HAMILTON, Bermuda (AP) — Hurricane Paulette made a rare landfall in Bermuda early Monday as a strong Category 1 storm just hours after the wealthy British territory shuttered schools, government agencies and air and sea ports.
The eye of the storm passed over the island as government officials warned of heavy flooding given that the hit coincided with an unusually high tide. Fewer than 10 hurricanes have made landfall on the tiny island in the middle of the Atlantic since the National Hurricane Center began tracking such disasters in the 1850s.
Paulette was located directly over Bermuda at dawn on Monday and was moving north-northwest at 12 mph. It had maximum sustained winds of 90 mph (150 kph), according to the center.
Forecasters said the island would experience hurricane-force winds for roughly seven hours. Power was out across much of the island.
National Security Minister Renee Ming urged people to stay indoors and reminded the more than 70,000 people who live on the island to protect themselves given the COVID-19 pandemic.
“You should be hunkering down to ride out the storm,” Ming said during a news conference on Sunday. “We’ll see you on the other side, safe.”
Bermuda is a wealthy financial haven featuring mostly stone and concrete construction required to withstand winds of a strong Category 2 storm.
Faith Bridges, the owner of Aunt Nea’s Inn, a hotel along the island’s northern tip, told The Associated Press by phone that she had finalized all preparations and given her guests flashlights, warning them the power would go out. But she was not worried.

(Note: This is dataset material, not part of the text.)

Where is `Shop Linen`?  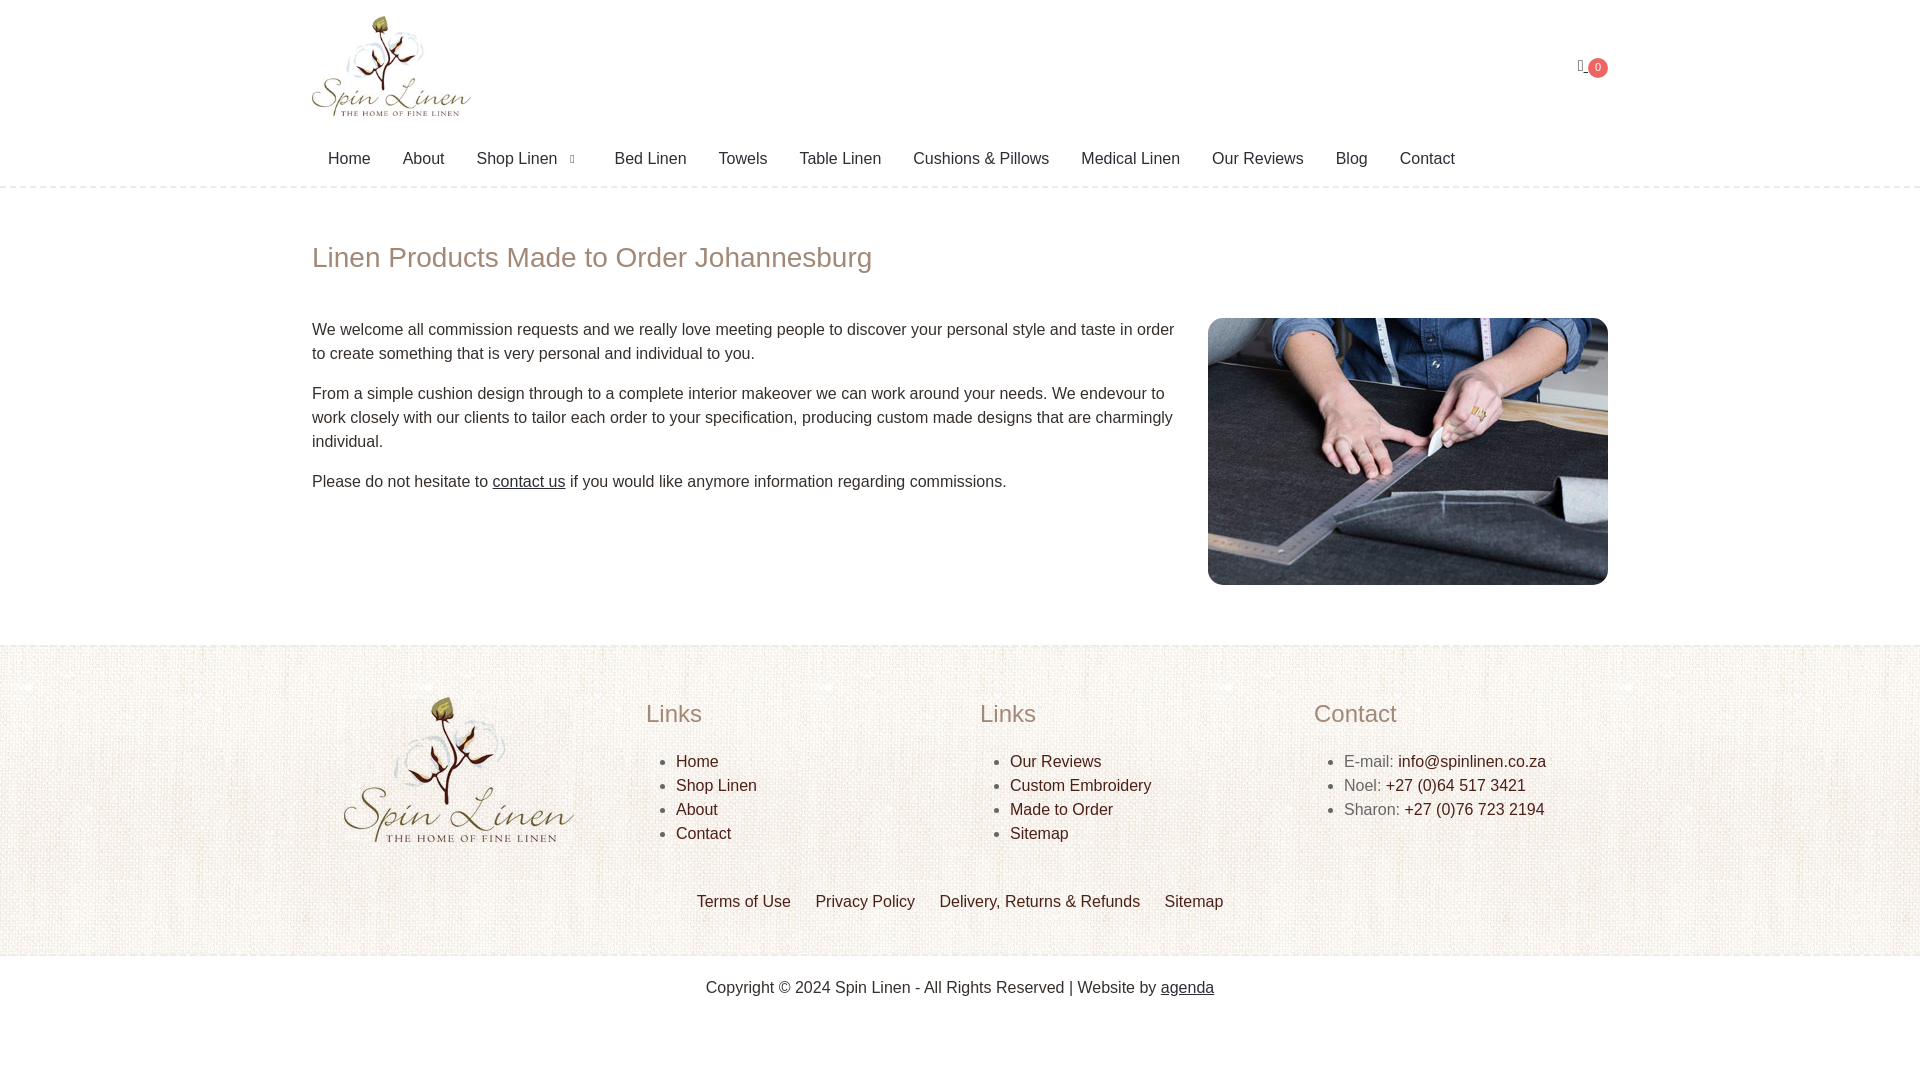
Shop Linen is located at coordinates (716, 784).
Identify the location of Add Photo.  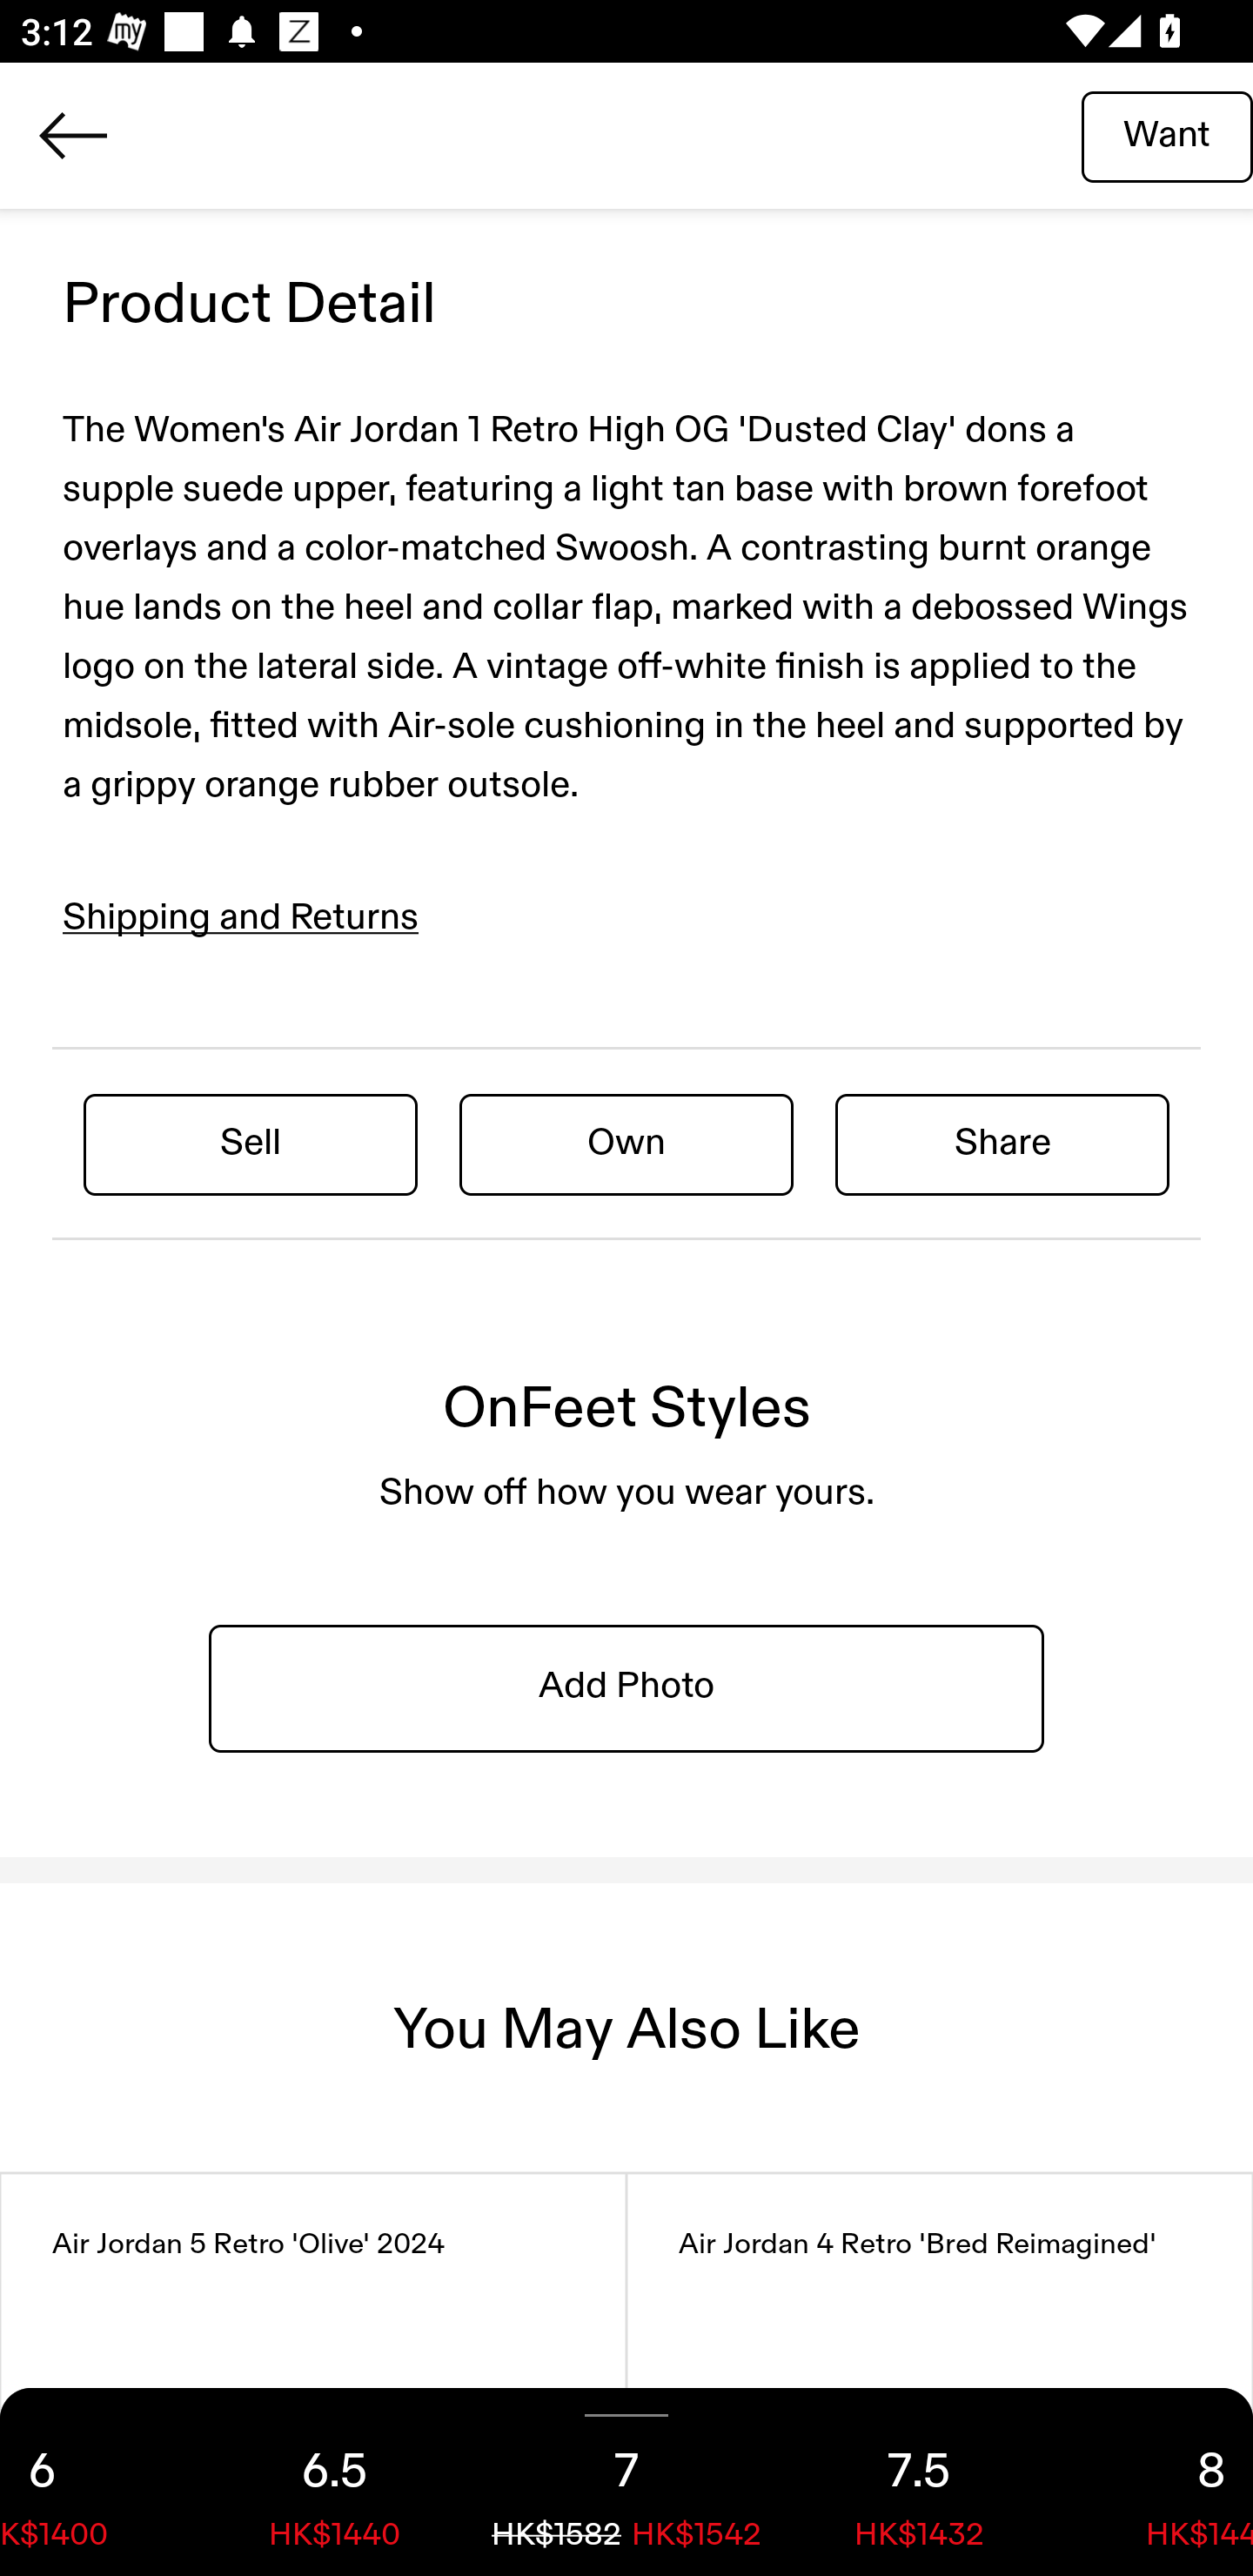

“We obviously have to prepare, but we’re built for it,” she said.
Ming said she expects the international airport will reopen by Tuesday afternoon as officials warned people to stay off the roads after the hurricane given the possibility of downed power lines.
The center said in its forecast discussion that Paulette would become a major hurricane by Monday night after it moves away from Bermuda and into open water.